Libres d'être arrêtés

Dans la cuisine commune, dont l’odeur rappelle les camps de ski, Meena*, une indienne de cinquante ans, prépare du riz aux œufs et au thon. La casserole contient davantage qu’un bon Migros, dit-elle, car elle cuisine pour plusieurs jours de suite.

Aujourd’hui, Meena projetait d’aller en train au centre d’aide d’urgence de Hinteregg, où elle a longtemps habité. Une femme du village décore les locaux pour noël, et Meena voulait l’aider. Mais son projet tombe à l’eau. La police est à la porte. Deux des habitants des baraques en bois viennent d’être arrêtés, ils attendent le visage face au mur, les mains liées dans le dos. Les autres pensionnaires s’arrachent furtivement à la sécurité relative de la salle commune pour jeter un coup d’œil à la scène. Reto Weber ouvre la fenêtre et crie aux policiers : «Ces gens sont chez eux ici ! ils sont enregistrés.» «En tout cas, cette nuit, ils ne la passeront pas à la maison», rétorque une policière en riant.
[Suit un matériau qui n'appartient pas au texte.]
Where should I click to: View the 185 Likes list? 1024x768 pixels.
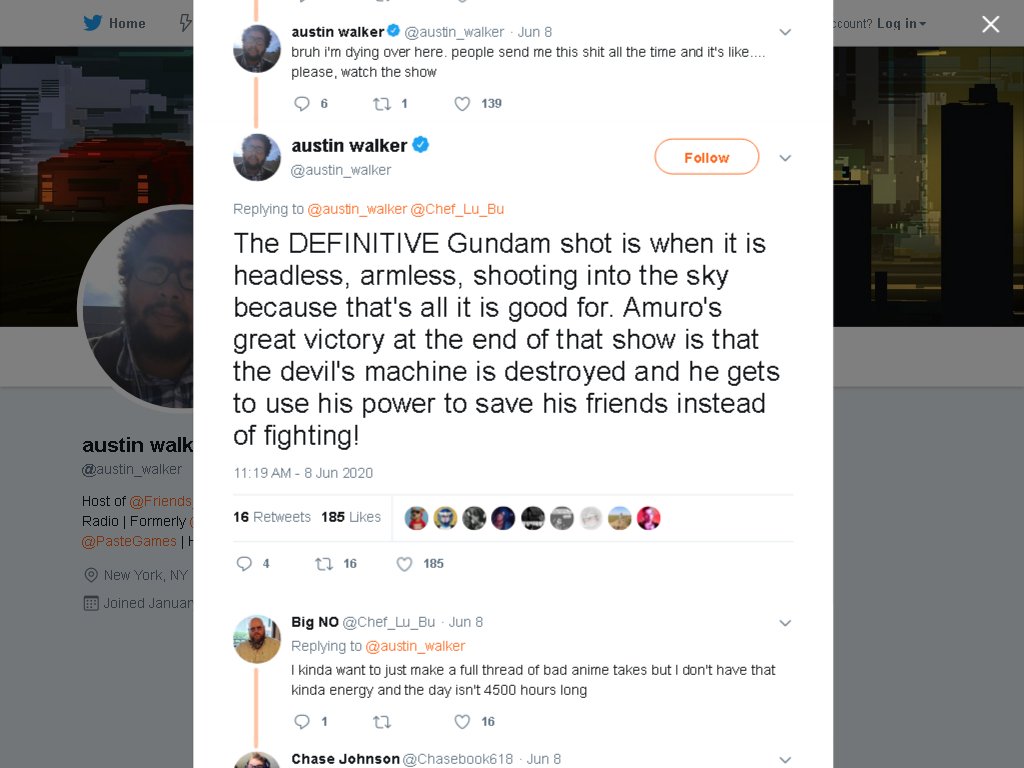click(x=351, y=517)
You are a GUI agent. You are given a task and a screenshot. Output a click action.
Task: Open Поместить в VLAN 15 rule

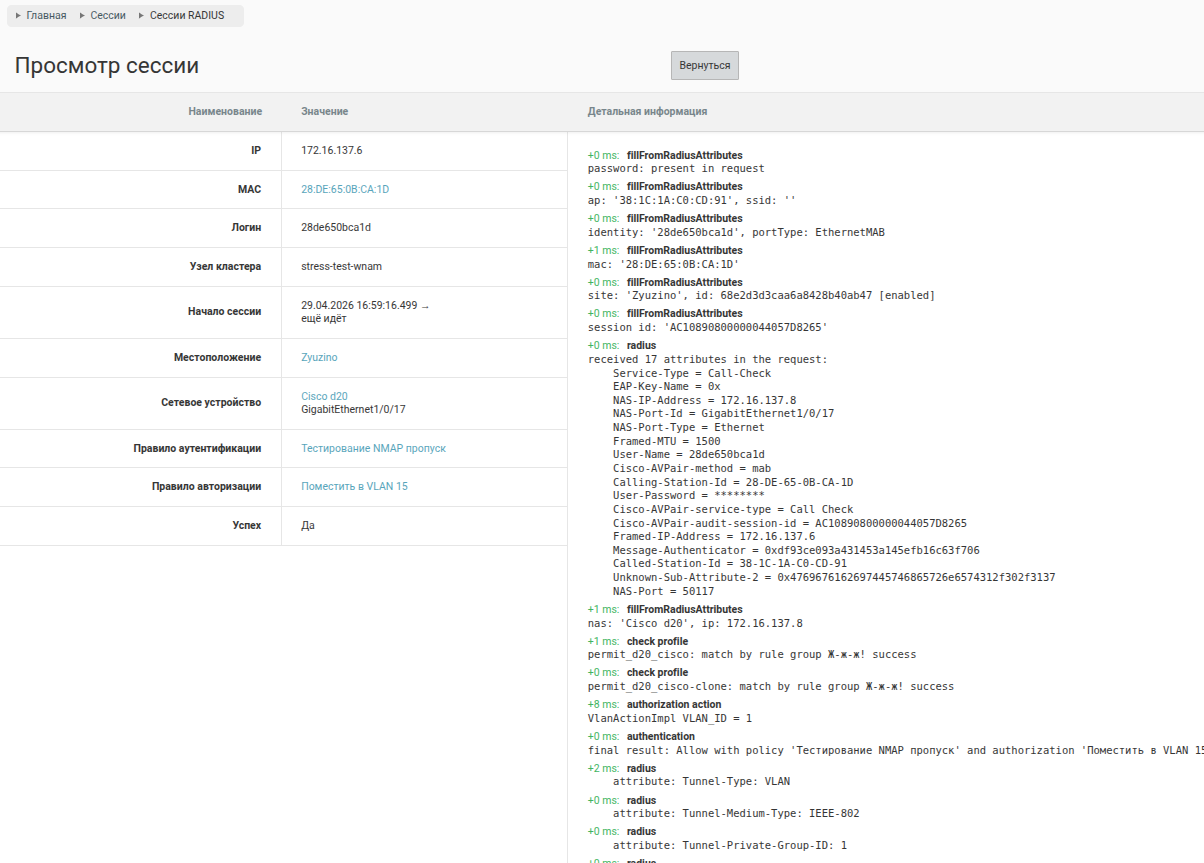[x=355, y=486]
Après deux jours dans une cellule du poste de police, les deux hommes seront de retour au centre. Les agent·e·s n’ont rien à leur reprocher, si ce n’est leur séjour illégal en Suisse. Mais il s’agit de leur montrer qu’ils sont indésirables ici. presque tous – sauf les femmes – ont déjà passé au moins 48 heures en détention. Sans enquête pénale, sans mandat d’arrêt en vue du renvoi ou de l’expulsion. Selon Reto Weber, la police patrouille les abords du centre. Un Algérien indique sur Google Earth les endroits où les agents se tiennent habituellement, car lorsqu’on les remarque, il est trop tard pour faire demi-tour. Certain·e·s habitant·e·s du centre vont jusqu’à emprunter à pied la bretelle autoroutière pour réduire le risque de se faire arrêter. Lorsque les bénéficiaires de l’aide d’urgence tenu·e·s de changer régulièrement de foyers sont attribué·e·s à la Juchstrasse, ils s’organisent pour dormir ailleurs. Beaucoup oscillent entre la clandestinité – qui entraîne la perte des bons Migros – et la vie au centre, si morne qu’elle rend fou.

Celles et ceux qui doivent rester au centre s’habituent lentement à leur vie ici, comme des personnes âgées n’ayant plus d’autre espoir.